## ACTIVITY
Please say how many lines in the records below contain the word "computer", giving only the number.

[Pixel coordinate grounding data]
********

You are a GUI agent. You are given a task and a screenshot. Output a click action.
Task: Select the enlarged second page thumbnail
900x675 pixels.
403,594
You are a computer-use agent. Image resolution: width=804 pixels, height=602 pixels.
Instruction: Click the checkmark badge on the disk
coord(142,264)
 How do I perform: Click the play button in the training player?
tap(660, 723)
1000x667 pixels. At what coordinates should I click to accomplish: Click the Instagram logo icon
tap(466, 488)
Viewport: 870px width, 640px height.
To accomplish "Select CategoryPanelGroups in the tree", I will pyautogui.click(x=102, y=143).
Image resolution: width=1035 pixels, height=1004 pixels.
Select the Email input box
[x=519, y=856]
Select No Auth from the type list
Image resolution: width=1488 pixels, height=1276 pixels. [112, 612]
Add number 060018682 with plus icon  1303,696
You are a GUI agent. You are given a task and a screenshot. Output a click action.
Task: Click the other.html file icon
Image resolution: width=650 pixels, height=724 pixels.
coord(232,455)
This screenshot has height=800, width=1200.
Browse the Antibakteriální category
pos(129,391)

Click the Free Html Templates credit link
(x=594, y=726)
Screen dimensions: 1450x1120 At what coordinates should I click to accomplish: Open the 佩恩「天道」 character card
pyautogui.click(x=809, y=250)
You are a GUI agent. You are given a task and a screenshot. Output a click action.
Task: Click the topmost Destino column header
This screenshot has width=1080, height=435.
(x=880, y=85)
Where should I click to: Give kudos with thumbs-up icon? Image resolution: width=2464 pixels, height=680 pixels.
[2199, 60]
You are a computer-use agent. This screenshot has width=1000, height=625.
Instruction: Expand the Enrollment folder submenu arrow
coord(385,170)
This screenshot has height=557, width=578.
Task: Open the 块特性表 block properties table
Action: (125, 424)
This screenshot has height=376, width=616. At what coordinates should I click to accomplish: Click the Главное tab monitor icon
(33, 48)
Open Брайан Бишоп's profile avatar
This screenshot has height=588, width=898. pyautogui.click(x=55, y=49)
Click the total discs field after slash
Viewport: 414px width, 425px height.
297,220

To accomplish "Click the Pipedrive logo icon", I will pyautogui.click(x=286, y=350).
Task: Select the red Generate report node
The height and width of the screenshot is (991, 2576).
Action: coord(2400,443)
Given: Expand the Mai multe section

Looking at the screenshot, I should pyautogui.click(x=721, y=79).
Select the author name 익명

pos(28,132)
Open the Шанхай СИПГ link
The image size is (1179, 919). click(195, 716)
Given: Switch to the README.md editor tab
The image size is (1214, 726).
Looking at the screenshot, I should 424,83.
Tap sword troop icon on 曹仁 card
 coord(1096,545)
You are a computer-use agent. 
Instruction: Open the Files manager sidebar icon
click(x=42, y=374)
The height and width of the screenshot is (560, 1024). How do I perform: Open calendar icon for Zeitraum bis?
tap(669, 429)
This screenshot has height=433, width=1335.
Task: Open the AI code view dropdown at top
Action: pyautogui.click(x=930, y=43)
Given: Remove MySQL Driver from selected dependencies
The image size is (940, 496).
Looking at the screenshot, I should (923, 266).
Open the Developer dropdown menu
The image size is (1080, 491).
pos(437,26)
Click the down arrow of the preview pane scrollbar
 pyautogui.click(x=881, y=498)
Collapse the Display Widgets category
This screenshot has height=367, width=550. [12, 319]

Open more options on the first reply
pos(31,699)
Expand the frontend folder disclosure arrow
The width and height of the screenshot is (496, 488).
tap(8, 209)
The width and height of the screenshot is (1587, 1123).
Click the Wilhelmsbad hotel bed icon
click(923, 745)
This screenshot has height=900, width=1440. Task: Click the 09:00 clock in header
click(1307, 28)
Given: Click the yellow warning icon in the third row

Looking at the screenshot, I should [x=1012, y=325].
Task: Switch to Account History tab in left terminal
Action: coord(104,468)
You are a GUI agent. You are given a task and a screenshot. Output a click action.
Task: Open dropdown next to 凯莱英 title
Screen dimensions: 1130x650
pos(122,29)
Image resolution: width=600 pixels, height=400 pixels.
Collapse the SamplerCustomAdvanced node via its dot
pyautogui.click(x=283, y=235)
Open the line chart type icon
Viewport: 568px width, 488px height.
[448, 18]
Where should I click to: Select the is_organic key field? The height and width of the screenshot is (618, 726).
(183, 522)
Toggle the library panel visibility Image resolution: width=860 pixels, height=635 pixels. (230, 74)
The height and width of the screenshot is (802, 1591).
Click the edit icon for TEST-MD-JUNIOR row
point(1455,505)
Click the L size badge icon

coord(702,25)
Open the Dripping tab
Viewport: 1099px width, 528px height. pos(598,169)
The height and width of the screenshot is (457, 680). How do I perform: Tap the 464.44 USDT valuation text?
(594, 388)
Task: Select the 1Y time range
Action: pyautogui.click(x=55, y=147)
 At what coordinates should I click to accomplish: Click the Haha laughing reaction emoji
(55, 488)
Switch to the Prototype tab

********

## TASK SOLUTION
3